Even with nearly three hours of runtime, the story is so dense that screentime is hard to come by for much of the large, expansive cast. That time is well-seized by Bardem, his No Country for Old Men co-lead Josh Brolin, the reliable Rebecca Ferguson, and new-to-the-series Florence Pugh. There is less to celebrate about the time afforded to Zendaya, who feels out of her depth dramatically despite having the most tentpole experience of anyone, and Austin Butler, who despite being a most worthy Oscar runner-up for his committed performance in Elvis cannot save the ruthless, hairless Feyd-Rautha Harkonnen from being a ridiculous cartoon villain.
As in the first movie, the House Harkonnen is one of the more focal elements that feels off. But some false notes are perhaps inevitable in a franchise that requires us to suspend disbelief and accept that Timothée Chalamet could hold his own in adult combat. Scrutiny can reveal cracks in any beloved piece of fiction, but the Dune movies take themselves seriously enough to sometimes be ridiculous, something that the Star Wars movies, the most obvious comparison in epic sci-fi, practically embrace.
Villeneuve’s Dune does not have as hard a fanbase to win over. Most agree that David Lynch’s 1984 adaptation was something in between a disappointment and a travesty. And the literary line that began with Herbert’s text does not seem as sacred or well-known as, say, J.R.R. Tolkien’s Lord of the Rings. Even the cynical with no partiality to sci-fi should be able to appreciate such a slick, well-produced film that is made for theaters and doesn’t connect to dozens of other spandex sagas.
Superhero fatigue is real, with even Marvel getting humbled lately. Moviegoing as a widespread practice seems in doubt for most of the year. Everyone geeks out about streaming series now. But Dune: Part Two is the real deal, a four-quadrant movie with more intelligence, class, and artistry than the vast majority of nine-figure production budgets. This isn’t cashing in on nostalgia, beating a dead horse, and squandering extravagant tech giant money. This is legit, rewarding, high-octane mainstream cinema, the kind that Steven Spielberg used to make and that only Christopher Nolan now seems capable of delivering on a regular basis.
One of the niftiest things about Dune: Part Two is that its large cast includes Christopher Walken as the Emperor of the Known Universe. This is exciting on its own merits because Walken is an icon who at age 80 hasn’t been seen in a really big movie since the 2000s comedies Wedding Crashers and Click almost twenty years ago. It’s doubly exciting because Walken famously danced his way through the 2000 music video of Fatboy Slim’s “Weapon of Choice”, a song whose repeated lyric “Walk without rhythym/and it won’t attract the worm” hail from Herbert’s original novel. Talk about coming full circle!

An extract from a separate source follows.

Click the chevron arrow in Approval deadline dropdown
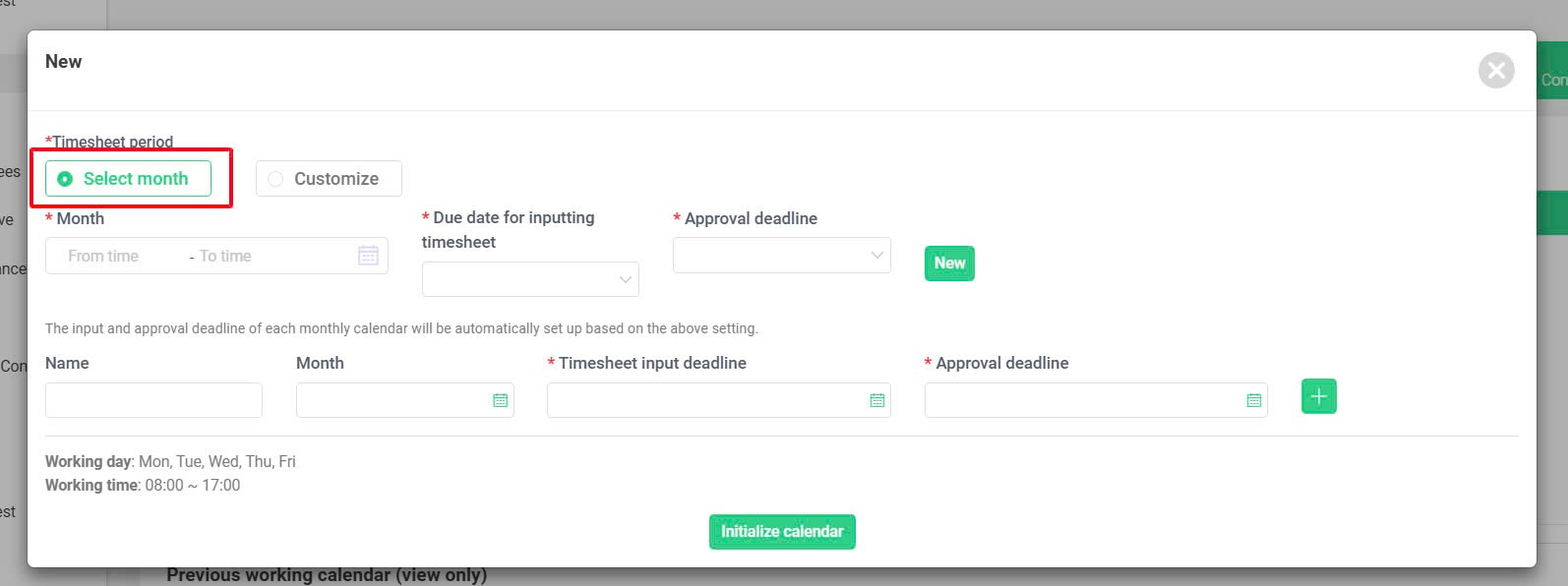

Warner Bros. Pictures has had as many high-profile struggles this decade as any studio, from its perpetually dissected, never quite corrected DC Extended Universe to its questionable streaming rebrands and tax-write-off shelvings. At the moment, though, they appear to be sitting pretty, having scored two of last year’s biggest blockbusters in Barbie and Wonka and having three of the most-anticipated releases of 2024 in Dune, Joker, and Beetlejuice Beetlejuice. They may have lost one of their greatest assets when Nolan changed studios, but they’re still capable of putting out the occasional event movie that is no punchline.